CONSUMERS can still use mobile money platforms to pay for goods and services, while agent and merchant lines have been suspended with immediate effect.
In a statement last night, the Reserve Bank of Zimbabwe (RBZ) reinforced Government’s directive to suspend mobile money transactions.
However, the move would affect holders of agent and merchant lines while regular transactions for members of the public continued normally.
These measures targeted those behind mobile money shenanigans that have been haemorrhaging the economy through illicit financial transactions.
On Friday, the Permanent Secretary in the Ministry of Information, Publicity and Broadcasting Services Mr Nick Mangwana said mobile money transactions and trading on the Zimbabwe Stock Exchange (ZSE) had been suspended to pave way for investigations into illegal dealings connected to the foreign currency black market.
This came on the back of credible evidence that some of the transactions bordered on criminality and creating artificial money.
In yesterday’s statement, RBZ Governor Dr John Mangudya further clarified the suspension of the mobile money platforms, saying ordinary transactions would not be affected.
“Members of the public are assured that their bona fide transactions will be processed normally.”
The central bank boss said the measures were targeted at mobile money agents and merchant transactions that have been used as conduits for illicit financial activities.
“Following the Government press release on the suspension of monetary transactions on Mobile Money Platforms (One Money, My Cash, EcoCash and Telecash) dated 26 June 2020, the Reserve Bank of Zimbabwe (the Bank) wishes to advise the public as follows:
“All mobile money agents are suspended from facilitating mobile financial transactions with immediate effect;
“All merchant transactions are suspended except for receiving payments for goods and services as well as payment of utilities (water, power and airtime), which have been limited to $5000 per day for the convenience of the transacting;
“All mobile money liquidations should be done through the banking system; and all bulk payer transactions have been suspended with immediate effect.”
With its dominant market share of around 94 percent, Government has described Ecocash as “the central pivot of the galloping black market exchange rate”.
These malpractices had led to incessant price hikes of goods and services that were bedevilling the economy and causing hardships. “These unprecedented measures have been necessitated by the need to protect customers on mobile money platforms which have been abused by unscrupulous and unpartisan individuals and entities to create instability and inefficiencies in the economy,” said Dr Mangudya.
Yesterday, all the country’s three mobile operators, Econet, NetOne and Telecel advised their customers that the new measures would not affect regular transactions.

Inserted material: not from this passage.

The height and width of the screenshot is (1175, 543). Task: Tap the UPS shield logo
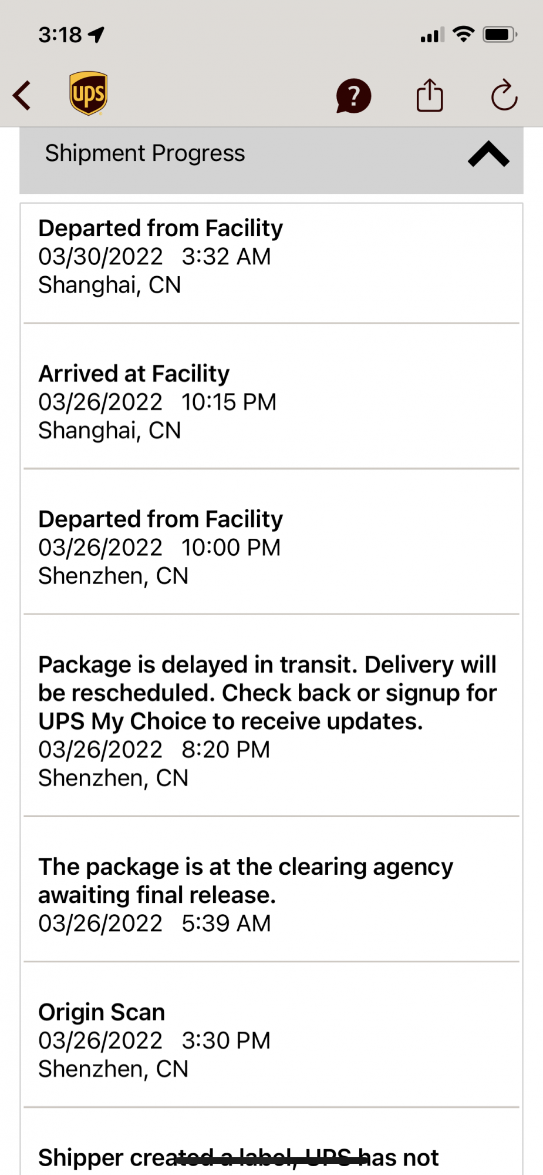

Following the announcement by Mr Mangwana, Ecocash urged its customers to wait for further clarity from the RBZ.
“We urge all Ecocash users who exceed 10 million Zimbabweans, the majority of whom do not have bank accounts, to remain calm and continue to do your business as usual.”
In a statement yesterday, Telecel said: “To our valued customers, please be advised that the Telecash mobile money is operating as normal.”
NetOne also said that its One Money services would operate normally.
On Friday, Mr Mangwana revealed that vast sums of money were trading in the Ecocash system, with $8 billion held in 501 000 merchant and agent accounts along with large balances in suspense accounts. None of these accounts could be scrutinised by the Financial Intelligence Unit (FIU) of the RBZ which could, however, monitor dealings in bank accounts in the official banking sector.
Mr Mangwana said Government had evidence that millions of dollars were being transferred by merchants every day using mobile money platforms, to street runners in the black market to buy foreign exchange for their funders.
Although most agent lines were supposed to be suspended following a directive a few weeks, many were still operating and new lines had been opened. These un-auditable accounts were being used by criminal syndicates.
In an interview with The Sunday Mail on the operationalisation of the foreign currency auction system which commenced last week, Dr Mangudya said speculation was largely driving the parallel market exchange rate, which continued to balloon over the past week, trading at 1:90, although the official rate closed at 1:57.
“The value of any currency against another is dependent on several factors. These factors include the country’s current account balance, level of money supply growth, level of inflation, level of interest rates, external debt as well as other non-economic factors.
“While the economic factors play a critical role in setting the exchange rate, in Zimbabwe the plethora of exchange rates cannot be explained by those factors. The exchange rates have been driven more by speculation and expectations which has resulted in forward pricing of goods and services,” explained Dr Mangudya.
No comment could be obtained from the ZSE last night but an official close to the developments said the stock exchange would state its position by Monday.
Previously, the RBZ has accused Ecocash, a subsidiary of ZSE-listed Cassava Smartech, of engaging in shadow banking and running a Ponzi scheme that is creating fictitious money and balances in the system.
The central bank also said Ecocash exhibited a “blatant display of arrogance, defiance and impunity by failing to comply with directives from the FIU”.
Telecommunications expert Dr Dennis Magaya said: “This whole scenario is a reflection of the widening gap between growing digital world and policy regulation framework.
“At the end of the day, it is important to address this gap, because if it not addressed, it brings the good, the bad and the ugly, as seen in this situation.”